Well, parsing the protocol itself might be easy, but following it surely isn't :)  http://webmachine.basho.com/diagram.html

And webmachine is only available for mochiweb...


> 
>> Because of that a common web server interface is actually a blessing and, in my opinion, should be accepted more aggressively.
> 
>    Indeed such a <<common web server interface>> could be a
> <<blessing>> for the enterprise world, where you need something stable
> and reliable. But there is also a drawback: I remember (maybe I'm
> wrong because I'm not a web developer, but I've kept a close eye),
> that a few years ago (5 maybe?) the only usable (as in enterprise
> ready) web server was Apache (now we have LigHTTPD, Nginx, and of
> course Apache, thus not too much better in terms of diversity)...
> 
>    What I'm trying to say: a <<common web server interface [...] that
> should be accepted more aggressively>> leads to (framework) lock-in...
> 
> 
>> - Parsing multipart forms is PITA, see http://code.google.com/p/mochiweb/source/browse/trunk/src/mochiweb_multipart.erl and http://bitbucket.org/justin/webmachine/src/tip/src/webmachine_multipart.erl (see esp. the comment about how browsers are fun :) )
>> - Setting cookies correctly is PITA, see http://code.google.com/p/mochiweb/source/browse/trunk/src/mochiweb_cookies.erl
> 
>    Also we are missing a important point: web servers are not only
> for (user) web-pages. One important usage is also web-services (I'm
> not meaning WSDL or REST-like, but anything using HTTP as transport).
> And in the web-services case, usually there is no multi-part content,
> no cookies, even no caching (usually).
>    Thus in this case all the above mentioned features (caching, etc.)
> are useless and usually incur more overhead than needed.
> 
>    But in general I agree: in a production environment we need a
> stable, commonly accepted web-stack.
> 
>    Ciprian.
> 
> 
>    P.S.: I'm wondering about something: in a (user-centric) web
> environment isn't string (as in Unicode) support very important?
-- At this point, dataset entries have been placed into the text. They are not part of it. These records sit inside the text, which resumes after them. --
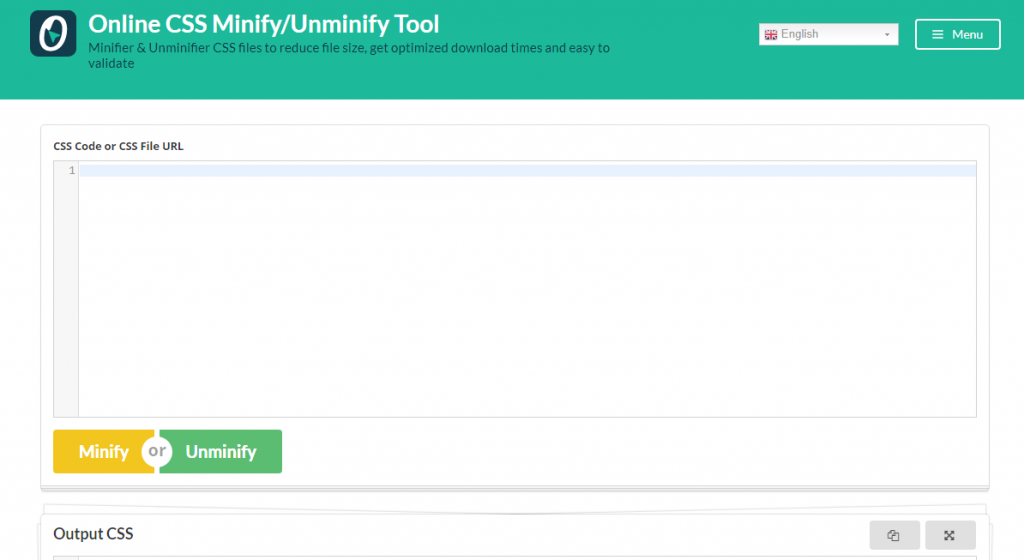Select line number 1 in gutter
This screenshot has width=1024, height=560.
tap(72, 170)
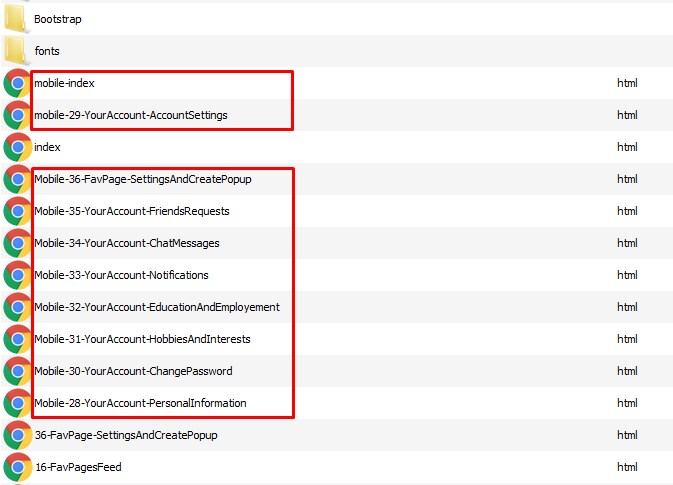The width and height of the screenshot is (673, 485).
Task: Select the mobile-29-YourAccount-AccountSettings file name
Action: [x=130, y=115]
And
> let's face it Erlang is not the most efficient string manipulation
> language. (Right?)


Well, it turns out that it's not such an issue after all. The only problem would be things like transliteration which can be done manually (see to_name in http://code.google.com/p/zotonic/source/browse/src/support/z_string.erl). And as NIFs become stable, someone will surely write an interface to ICU :)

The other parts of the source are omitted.